The first section of the book lays out four traps developing countries fall into that prevent growth. First, conflict and poverty generate more conflict, which in turn further impoverishes a country. Second, being landlocked makes many kinds of economic activity difficult and dependent on the good will of neighbors. (Africa has by far the most landlocked countries in the world). Third, the existence of valuable natural resources make controlling the government attractive, which encourages bad conduct and makes exports uncompetitive by raising the price of foreign exchange. Finally, bad governance is destructive and self-perpetuating.

This is as lucid and concise an explanation of the problems of the developing world as anyone could want, though it does omit some important factors -- public health first among them. Nonetheless, it is an excellent introduction to the problems that bedevil the poorest countries.

If that were all The Bottom Billion had to offer, it would not be especially new. Fortunately, the second half of the book is concerned with how to break these traps, and this is where things get really interesting. Some of Collier's ideas are relatively moderate -- shifting from direct foreign aid to more technical assistance (that is, expert help given to developing countries with various difficult administrative tasks), establishing independent authorities outside national governments to spend aid monies, and more -- while others are much more radical.

Collier's most controversial proposal is his call for more military interventions by developed countries. Unsurprisingly, this was trumpeted in Niall "Empire" Ferguson's recent New York Times review as if it were the central message of the book. It isn't. Collier views military intervention as one tool among many to break countries out of a cycle of conflict. He points out that, judging by pretty much any metric, the British intervention in Sierra Leone in 2000 was remarkably successful. He also argues that a more public commitment to preventing conflict in developing countries will reduce the likelihood of such conflict occurring at all.

Unfortunately, he doesn't take into account the difficulty of predicting ahead of time the cost or practicality of a military intervention. How confident can Western powers be that a given intervention will turn out like Sierra Leone in 2000 rather than, say, Somalia in 1993? Nonetheless, Collier is correct and courageous to point out that it often is within the power of Western governments to stop untold bloodshed with little effort.

Thankfully, Collier is on more solid empirical ground in his discussion of other potential solutions. His suggested approach to addressing the traps he discusses in the first section is to develop a set of international standards or charters that would make clear what role governments and aid agencies should play in various situations. He points to the Kimberly Process, which has already succeeded in dramatically lowering the price of conflict diamonds, though not at eliminating their trade altogether, as an example.

Most radically for an economist, Collier suggests giving bottom billion countries protection against competition from Asia and India. Those countries have become relatively wealthy by providing extremely cheap labor to the developed world, but it will be difficult for other countries to follow in their footsteps, as Asian and Indian labor costs have not yet risen enough to make moving to bottom billion countries worthwhile for Western companies.

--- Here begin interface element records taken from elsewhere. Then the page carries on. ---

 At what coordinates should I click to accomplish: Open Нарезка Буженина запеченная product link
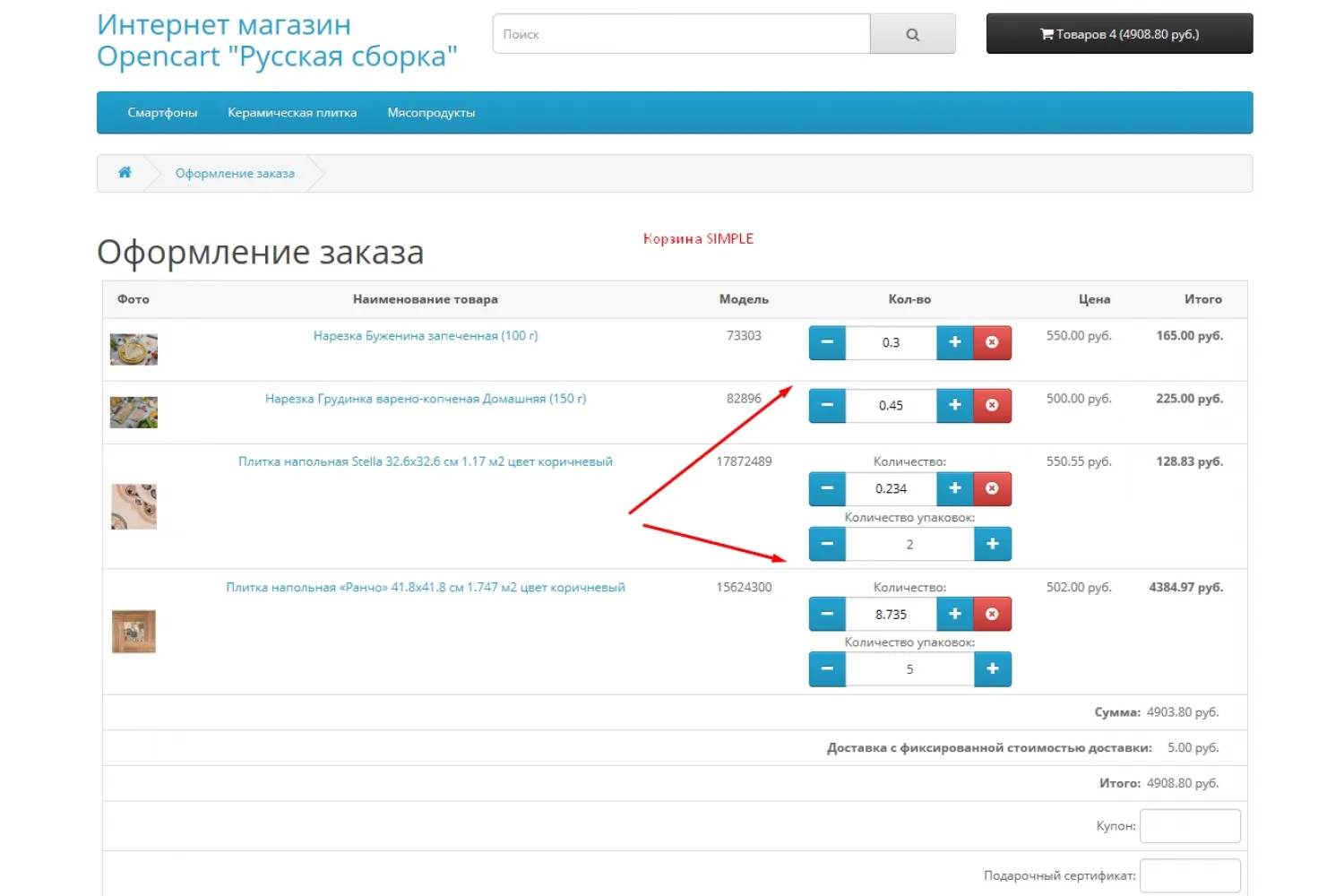tap(426, 336)
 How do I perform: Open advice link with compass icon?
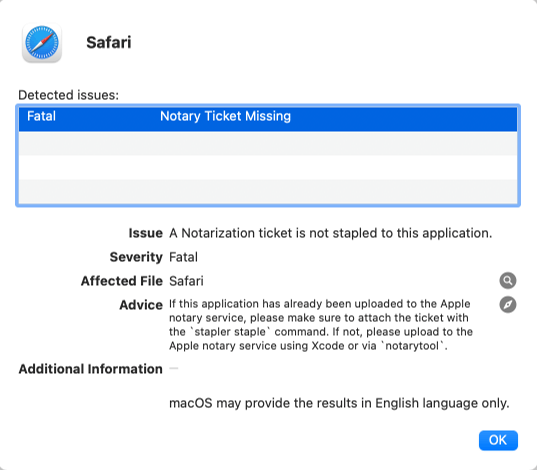click(x=508, y=305)
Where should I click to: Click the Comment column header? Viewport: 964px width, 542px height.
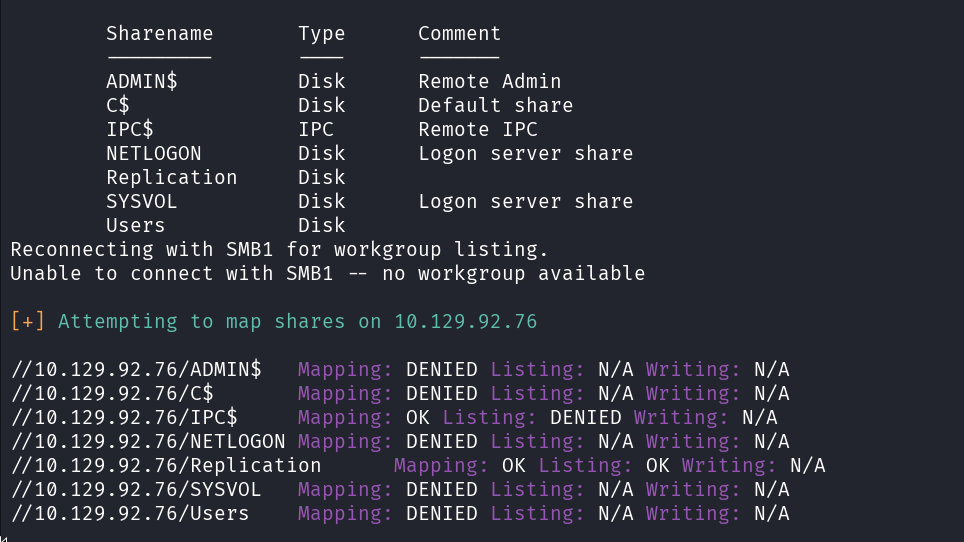coord(459,33)
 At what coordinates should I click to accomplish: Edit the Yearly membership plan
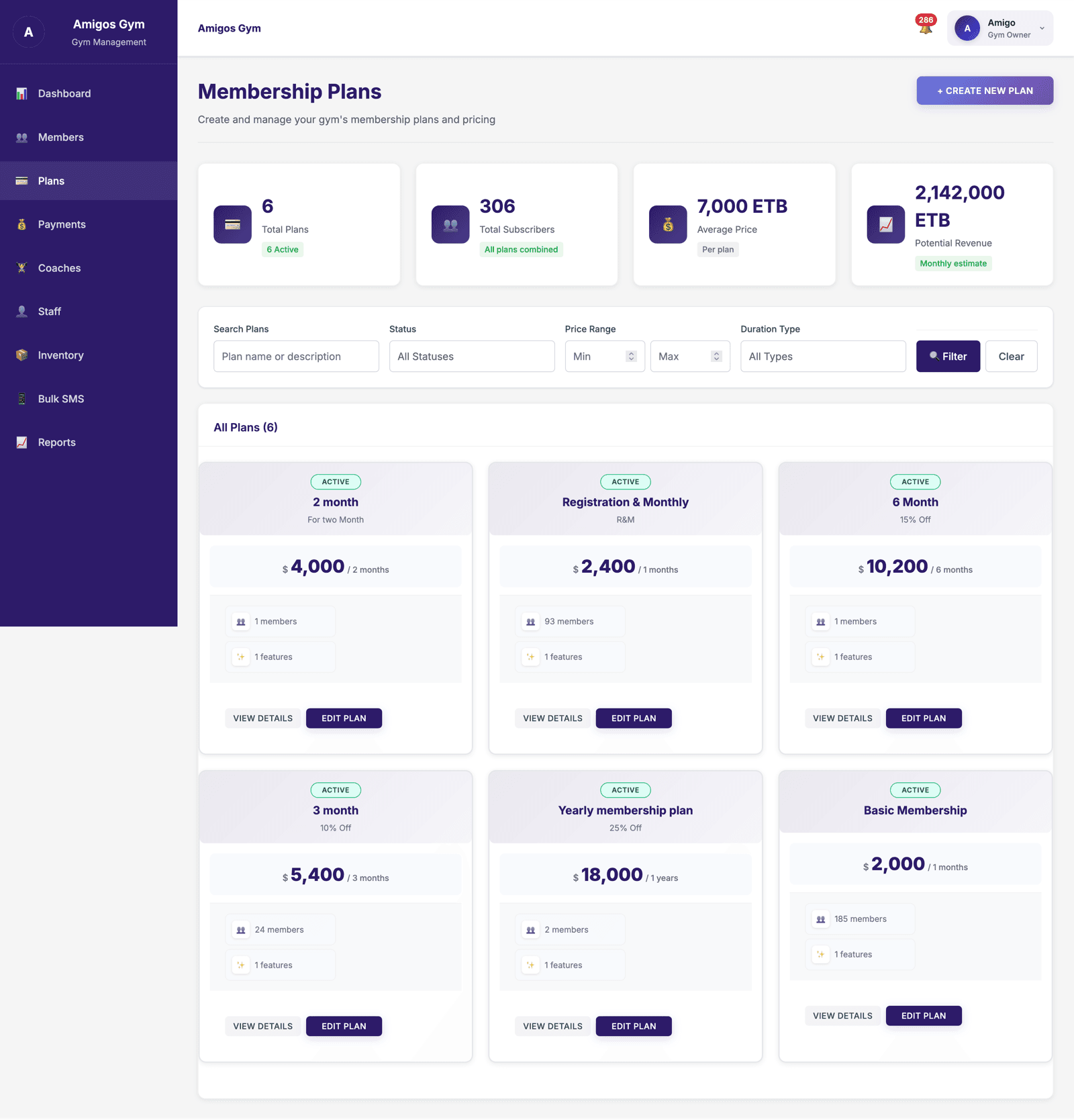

Collier is not overly optimistic -- even if everything he suggests were to be enacted and be as effective as he hopes, it would be a long time before the bottom billion reached the level China is at today -- but he does bring a much needed spirit of optimism to the debate. The feud between Sachs and Easterly has dominated public discussion over development aid for the last several years, but, The Bottom Billion has the potential to break that cycle by broadening the debate. This is the best popular book on development I know of. It is not perfect by any means, but if it gets half as much attention as Sachs and Easterly's offerings, it will move the development discussion forward immensely.